▶ [Given records]
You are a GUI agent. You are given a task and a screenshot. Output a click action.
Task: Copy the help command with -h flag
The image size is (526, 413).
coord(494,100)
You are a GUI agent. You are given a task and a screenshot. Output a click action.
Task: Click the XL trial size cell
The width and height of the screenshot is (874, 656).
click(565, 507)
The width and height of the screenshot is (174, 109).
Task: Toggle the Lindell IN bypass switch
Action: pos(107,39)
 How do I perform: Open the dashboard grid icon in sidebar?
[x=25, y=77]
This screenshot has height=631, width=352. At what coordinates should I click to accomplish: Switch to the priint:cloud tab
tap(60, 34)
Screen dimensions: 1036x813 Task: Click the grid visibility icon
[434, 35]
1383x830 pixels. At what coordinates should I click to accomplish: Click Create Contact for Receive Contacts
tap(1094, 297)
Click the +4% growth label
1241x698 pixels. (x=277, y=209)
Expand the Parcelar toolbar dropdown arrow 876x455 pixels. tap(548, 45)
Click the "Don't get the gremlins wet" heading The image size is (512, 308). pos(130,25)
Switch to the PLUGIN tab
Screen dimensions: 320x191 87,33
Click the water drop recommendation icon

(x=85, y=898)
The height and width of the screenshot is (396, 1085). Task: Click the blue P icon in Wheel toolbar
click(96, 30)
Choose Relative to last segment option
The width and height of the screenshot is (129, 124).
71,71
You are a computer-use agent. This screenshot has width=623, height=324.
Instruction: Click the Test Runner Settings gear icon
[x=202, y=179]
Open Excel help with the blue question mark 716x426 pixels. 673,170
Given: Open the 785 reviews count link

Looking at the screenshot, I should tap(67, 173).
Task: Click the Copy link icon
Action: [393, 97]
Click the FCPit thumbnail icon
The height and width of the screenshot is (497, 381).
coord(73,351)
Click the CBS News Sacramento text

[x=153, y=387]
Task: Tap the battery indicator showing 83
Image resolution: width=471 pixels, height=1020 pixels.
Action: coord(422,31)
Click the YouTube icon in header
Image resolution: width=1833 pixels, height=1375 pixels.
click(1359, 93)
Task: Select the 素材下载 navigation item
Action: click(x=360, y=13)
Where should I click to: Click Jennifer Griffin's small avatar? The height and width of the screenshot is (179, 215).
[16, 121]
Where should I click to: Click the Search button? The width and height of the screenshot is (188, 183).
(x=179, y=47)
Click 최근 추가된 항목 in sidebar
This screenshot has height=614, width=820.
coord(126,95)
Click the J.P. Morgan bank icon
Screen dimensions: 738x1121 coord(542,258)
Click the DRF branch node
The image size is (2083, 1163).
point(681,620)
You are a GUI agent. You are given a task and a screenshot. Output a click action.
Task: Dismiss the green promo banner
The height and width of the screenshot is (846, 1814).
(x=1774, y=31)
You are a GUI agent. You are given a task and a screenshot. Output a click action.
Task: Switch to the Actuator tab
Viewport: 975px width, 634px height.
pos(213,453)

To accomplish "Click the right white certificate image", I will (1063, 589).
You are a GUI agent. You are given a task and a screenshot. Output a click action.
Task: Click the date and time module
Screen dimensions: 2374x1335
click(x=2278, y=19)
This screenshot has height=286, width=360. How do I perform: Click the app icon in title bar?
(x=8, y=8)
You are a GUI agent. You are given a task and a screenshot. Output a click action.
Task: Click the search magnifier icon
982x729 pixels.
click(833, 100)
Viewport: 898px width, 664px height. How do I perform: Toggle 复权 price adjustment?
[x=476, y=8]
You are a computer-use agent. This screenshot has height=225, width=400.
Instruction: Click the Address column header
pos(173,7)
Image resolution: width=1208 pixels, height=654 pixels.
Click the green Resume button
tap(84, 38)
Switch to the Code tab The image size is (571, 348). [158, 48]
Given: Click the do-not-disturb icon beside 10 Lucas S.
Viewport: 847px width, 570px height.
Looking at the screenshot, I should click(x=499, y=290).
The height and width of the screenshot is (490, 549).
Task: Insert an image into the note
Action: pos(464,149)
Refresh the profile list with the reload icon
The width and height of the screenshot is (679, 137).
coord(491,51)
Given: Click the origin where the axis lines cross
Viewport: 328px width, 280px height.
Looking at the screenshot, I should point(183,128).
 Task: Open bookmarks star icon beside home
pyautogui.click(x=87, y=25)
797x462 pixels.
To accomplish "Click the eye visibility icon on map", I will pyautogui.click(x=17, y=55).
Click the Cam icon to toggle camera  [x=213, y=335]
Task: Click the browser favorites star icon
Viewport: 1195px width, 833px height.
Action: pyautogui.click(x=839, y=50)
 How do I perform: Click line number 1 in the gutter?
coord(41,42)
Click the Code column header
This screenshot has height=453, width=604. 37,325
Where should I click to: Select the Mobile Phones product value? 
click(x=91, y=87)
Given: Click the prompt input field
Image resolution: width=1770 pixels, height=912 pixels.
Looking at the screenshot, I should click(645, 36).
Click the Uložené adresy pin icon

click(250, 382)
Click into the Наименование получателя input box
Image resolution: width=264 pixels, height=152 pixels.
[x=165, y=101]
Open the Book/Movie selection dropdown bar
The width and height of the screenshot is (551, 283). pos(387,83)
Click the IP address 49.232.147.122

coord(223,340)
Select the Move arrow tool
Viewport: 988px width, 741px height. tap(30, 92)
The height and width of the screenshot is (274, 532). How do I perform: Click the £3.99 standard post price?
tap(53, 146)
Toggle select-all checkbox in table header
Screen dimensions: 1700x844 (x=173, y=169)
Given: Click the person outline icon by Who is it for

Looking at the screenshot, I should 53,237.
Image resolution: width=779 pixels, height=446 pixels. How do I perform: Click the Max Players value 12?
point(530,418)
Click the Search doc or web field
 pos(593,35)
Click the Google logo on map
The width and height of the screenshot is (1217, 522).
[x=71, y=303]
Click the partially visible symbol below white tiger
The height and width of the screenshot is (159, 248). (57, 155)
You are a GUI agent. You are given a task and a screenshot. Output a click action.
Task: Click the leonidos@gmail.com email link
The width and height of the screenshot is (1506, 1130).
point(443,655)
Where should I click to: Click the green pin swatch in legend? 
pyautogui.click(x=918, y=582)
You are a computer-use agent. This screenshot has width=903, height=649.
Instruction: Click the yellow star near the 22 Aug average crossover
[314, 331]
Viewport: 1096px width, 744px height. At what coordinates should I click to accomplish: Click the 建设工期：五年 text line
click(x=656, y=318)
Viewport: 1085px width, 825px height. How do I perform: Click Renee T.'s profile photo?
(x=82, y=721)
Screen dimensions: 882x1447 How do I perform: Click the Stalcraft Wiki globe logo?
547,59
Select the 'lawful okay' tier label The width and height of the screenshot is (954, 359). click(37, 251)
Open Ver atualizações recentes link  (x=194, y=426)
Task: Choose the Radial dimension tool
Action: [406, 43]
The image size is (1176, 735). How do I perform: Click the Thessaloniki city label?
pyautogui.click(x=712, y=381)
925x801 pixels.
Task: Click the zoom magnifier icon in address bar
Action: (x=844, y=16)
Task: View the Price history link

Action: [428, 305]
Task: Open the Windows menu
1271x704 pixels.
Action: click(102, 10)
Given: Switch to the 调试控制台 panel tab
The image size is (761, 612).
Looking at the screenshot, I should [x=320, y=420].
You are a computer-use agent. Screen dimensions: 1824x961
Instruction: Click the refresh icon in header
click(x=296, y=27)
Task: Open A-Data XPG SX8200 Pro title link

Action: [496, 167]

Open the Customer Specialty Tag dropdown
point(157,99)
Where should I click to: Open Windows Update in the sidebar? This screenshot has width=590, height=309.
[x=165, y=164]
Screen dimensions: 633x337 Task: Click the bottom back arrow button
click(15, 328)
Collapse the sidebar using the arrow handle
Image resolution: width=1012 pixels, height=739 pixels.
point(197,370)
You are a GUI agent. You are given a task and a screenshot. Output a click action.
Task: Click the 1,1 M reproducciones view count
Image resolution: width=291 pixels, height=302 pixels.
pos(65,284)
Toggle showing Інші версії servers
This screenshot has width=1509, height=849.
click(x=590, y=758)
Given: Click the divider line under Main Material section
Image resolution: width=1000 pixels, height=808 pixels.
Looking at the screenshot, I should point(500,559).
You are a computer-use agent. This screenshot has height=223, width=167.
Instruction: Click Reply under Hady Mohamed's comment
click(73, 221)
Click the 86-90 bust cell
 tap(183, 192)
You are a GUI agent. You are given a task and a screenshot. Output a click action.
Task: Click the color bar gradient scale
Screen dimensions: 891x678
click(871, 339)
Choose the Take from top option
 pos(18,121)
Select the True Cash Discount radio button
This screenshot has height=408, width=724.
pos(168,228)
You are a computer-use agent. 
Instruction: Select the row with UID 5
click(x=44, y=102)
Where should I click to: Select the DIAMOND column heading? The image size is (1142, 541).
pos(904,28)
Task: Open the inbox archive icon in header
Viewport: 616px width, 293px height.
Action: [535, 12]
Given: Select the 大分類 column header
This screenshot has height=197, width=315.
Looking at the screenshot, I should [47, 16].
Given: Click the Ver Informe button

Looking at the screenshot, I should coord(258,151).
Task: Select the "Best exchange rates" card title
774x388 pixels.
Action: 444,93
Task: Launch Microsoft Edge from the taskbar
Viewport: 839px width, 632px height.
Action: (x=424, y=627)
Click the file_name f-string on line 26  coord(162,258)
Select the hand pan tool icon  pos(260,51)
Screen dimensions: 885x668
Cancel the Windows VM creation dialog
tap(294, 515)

▶ [What to produce] Repeat the listing word for word, starting with its first line and going on through the line with "[x=25, y=77]".

▶ [Exercise output]
You are a GUI agent. You are given a task and a screenshot. Output a click action.
Task: Copy the help command with -h flag
The image size is (526, 413).
coord(494,100)
You are a GUI agent. You are given a task and a screenshot. Output a click action.
Task: Click the XL trial size cell
The width and height of the screenshot is (874, 656).
click(565, 507)
The width and height of the screenshot is (174, 109).
Task: Toggle the Lindell IN bypass switch
Action: pos(107,39)
 How do I perform: Open the dashboard grid icon in sidebar?
[x=25, y=77]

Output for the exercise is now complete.